Somewhere below, one line contains "Toggle the primary sidebar visibility" and a later line contains "to orthographic grid". Output those two lines and everything between them exactly, and nothing else.

Listed records below:

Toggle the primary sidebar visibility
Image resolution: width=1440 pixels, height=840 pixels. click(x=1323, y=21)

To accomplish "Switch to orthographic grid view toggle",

End of Listed records.
Listed records below:

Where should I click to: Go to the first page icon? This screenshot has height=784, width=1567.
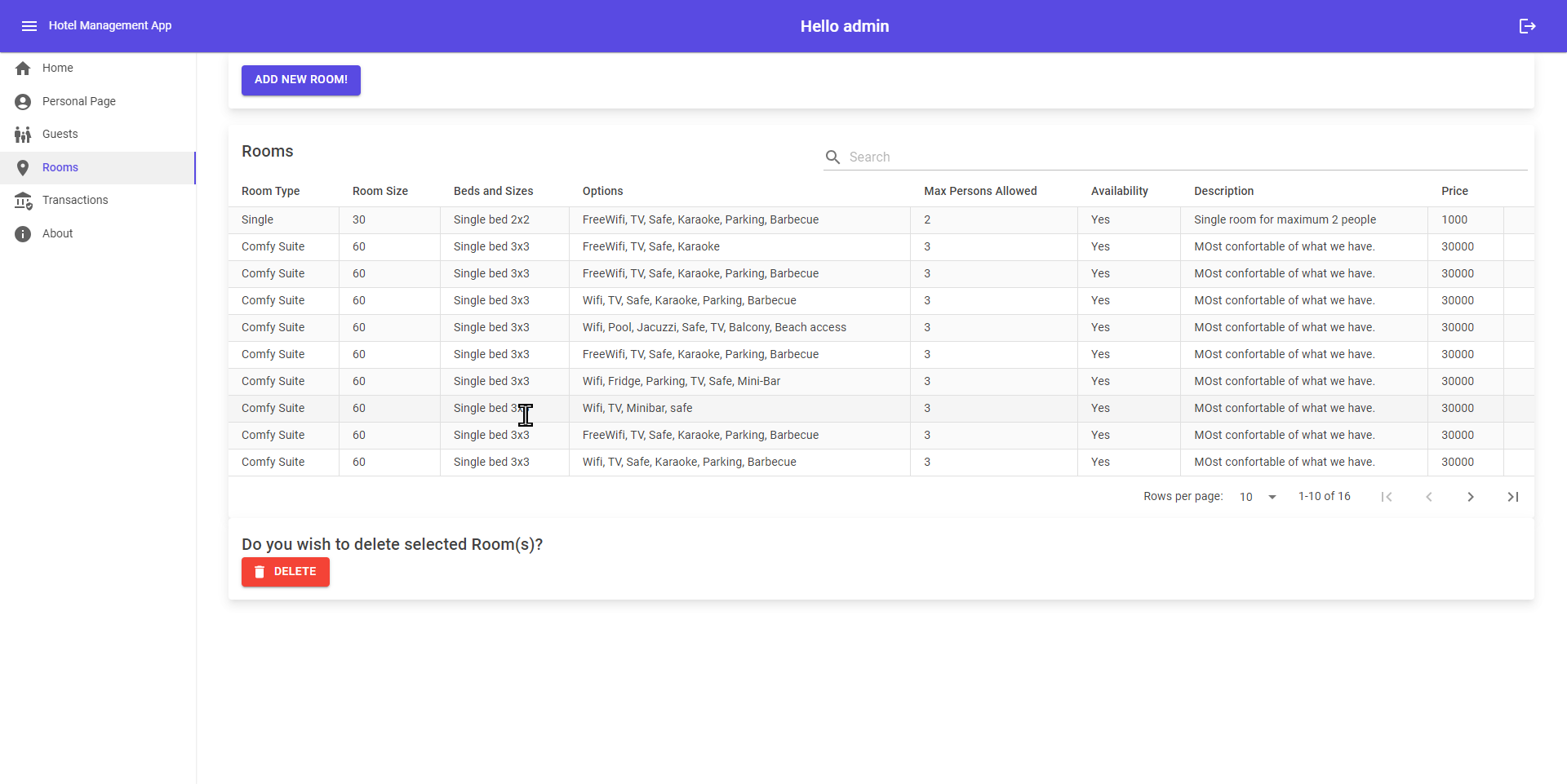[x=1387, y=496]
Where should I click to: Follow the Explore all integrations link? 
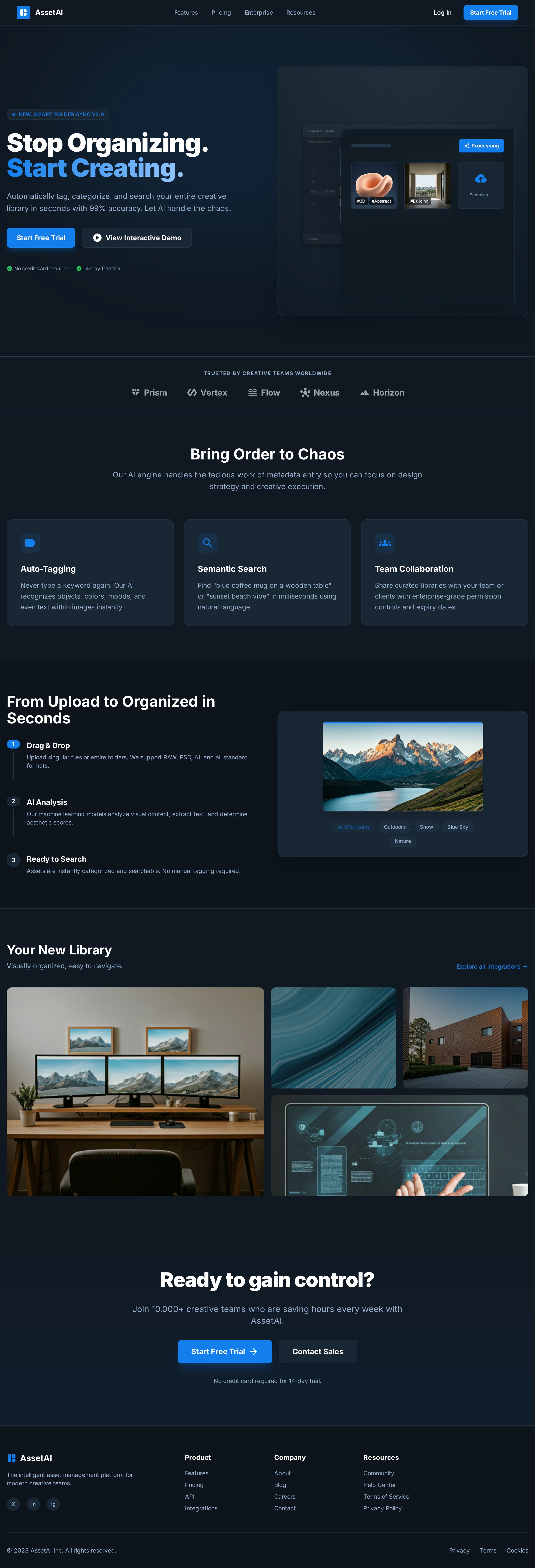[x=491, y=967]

End of Listed records.

» The completed task:
Toggle the primary sidebar visibility
Image resolution: width=1440 pixels, height=840 pixels. click(x=1323, y=21)

To accomplish "Switch to orthographic grid view toggle",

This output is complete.